Two months passed in a whirlwind of old friends, new friends, training, and learning. Before they knew it, Dana and Fred left Earth behind. The repellor shuttle ride from Kennedy Space Center to the colony ship was gentle, nothing like the old rockets of a hundred years ago. On arrival, their company of a hundred colonists gathered in the cavernous atrium of the starship.
“Look at this, Fred. It’s like a tropical jungle!”
He was already looking, his eyes wide. “I know they’ve been building the Venture for five years, but I never expected this. I’d pictured steel walls and rivets.”
A large-screen display on one wall showed the image of Earth from orbit, the familiar blue-and-white globe to which they’d never return. Dana found her eyes tearing up.
It would be a long trip, but Dana couldn’t wait to find out what adventures were in store for them.
Iconoclast, polymath, and author, Doc Honour has been a US Navy pilot, an international leader in systems engineering, and a successful entrepreneur. He holds a PhD from the University of South Australia in systems engineering. Doc has led teams of up to 50 people to build complex systems; the system integration problem sequences in this book reflect his real-life experience. He has taught nearly 500 short courses to help others learn to do what he has done. Doc Honour’s short story Fishing Hands won a top (Gold) award in the 2022 Royal Palm Literary Awards of the Florida Writers Association. Born on Guam, he’s lived in 34 different places. These days, he lives in Florida with his wife and a rather willful Australian Shepherd named Chip.
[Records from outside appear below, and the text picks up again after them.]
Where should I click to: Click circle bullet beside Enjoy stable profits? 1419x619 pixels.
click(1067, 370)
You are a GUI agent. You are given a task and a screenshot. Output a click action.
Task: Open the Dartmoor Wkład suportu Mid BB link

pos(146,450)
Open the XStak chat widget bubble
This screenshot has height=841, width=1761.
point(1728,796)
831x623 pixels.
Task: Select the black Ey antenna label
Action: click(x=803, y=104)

Doc Honour’s first novel Not Like Us and his anthology Tales of Verdant are both available on Amazon. Find out more at DocHonourBooks.com.
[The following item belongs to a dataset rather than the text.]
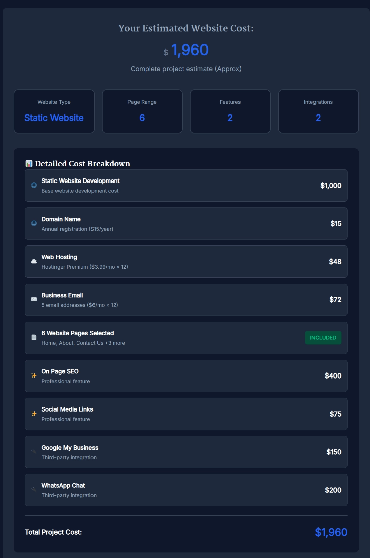Click the plug icon beside WhatsApp Chat
This screenshot has height=558, width=370.
pyautogui.click(x=34, y=489)
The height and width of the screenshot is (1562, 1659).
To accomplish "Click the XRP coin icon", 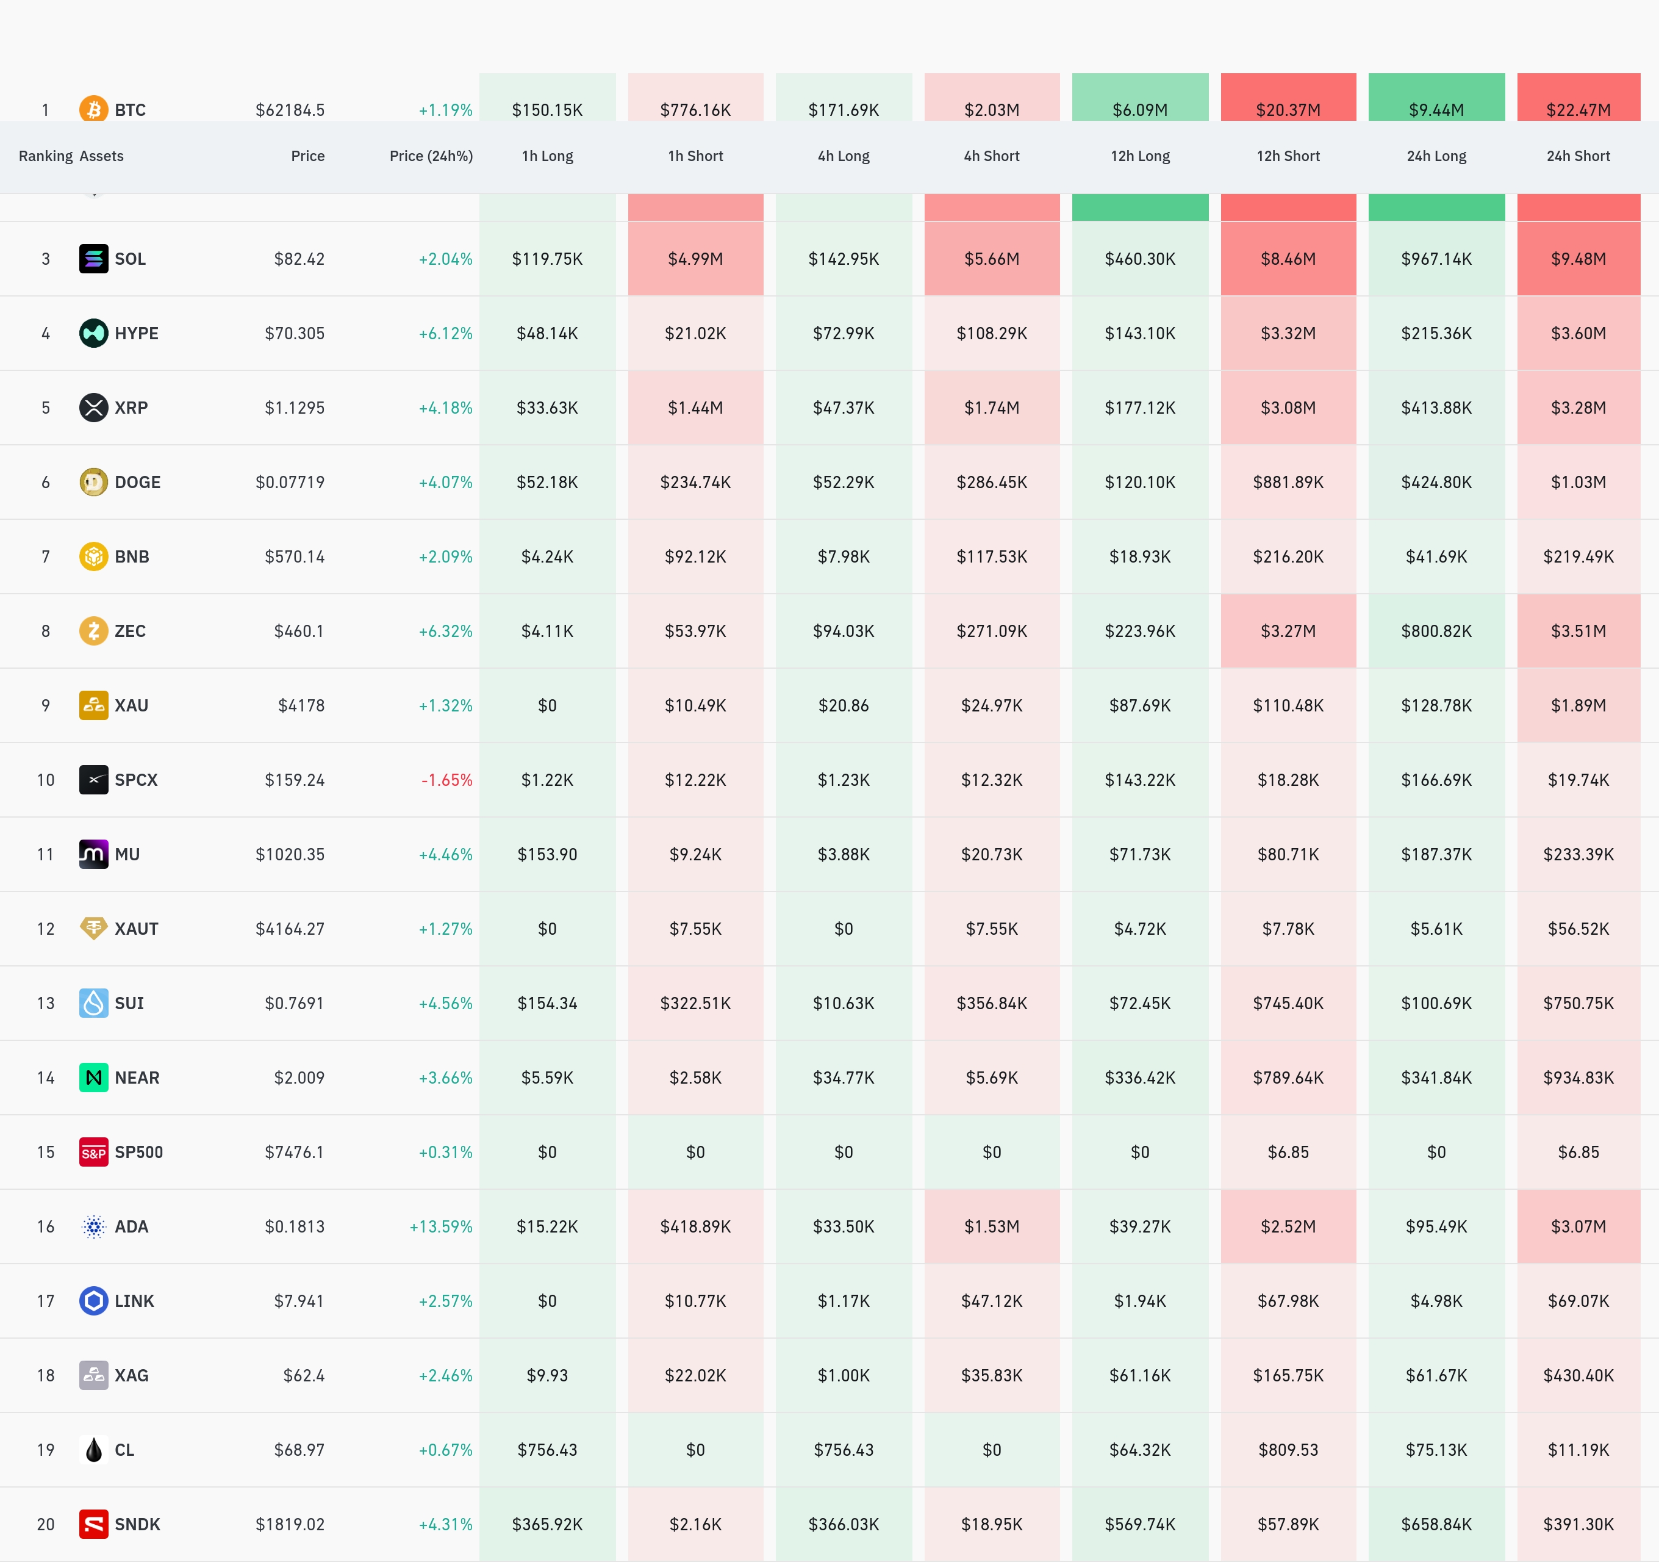I will (93, 407).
Nice story, Eric. You tapped into how everyone feels when they move to a place far, far away–like The Villages. (Except for the packing restrictions.) Is there more to Fred and Dana’s story?
Yes, there is. A longer version of “Colony Time” is the prolog story to my anthology “Tales of Verdant,” available on Amazon. Of course, there are differences in the longer version: instead of leaving Earth, Fred and Dana are leaving the planet New Hope for the new colony on Verdant. And the ending becomes a bit darker, because it sets up the problems that will eventually come to crisis on Verdant.
Thanks for asking.
How exciting that we’ve discovered the next Isaac Asimov right here in The Villages!! The opening line piques curiosity . . . what are Fred and Dana excited about exactly? I love the handchip showing a holographic projection. This story causes one to wonder if leaving everything and everyone behind would be enticing. And if a new planet was colonized by Earthlings, would that planet have the same fates as Earth because of what those Earthlings do? It is a romantic notion to imagine reaching effortlessly for the stars. Bravo, Eric!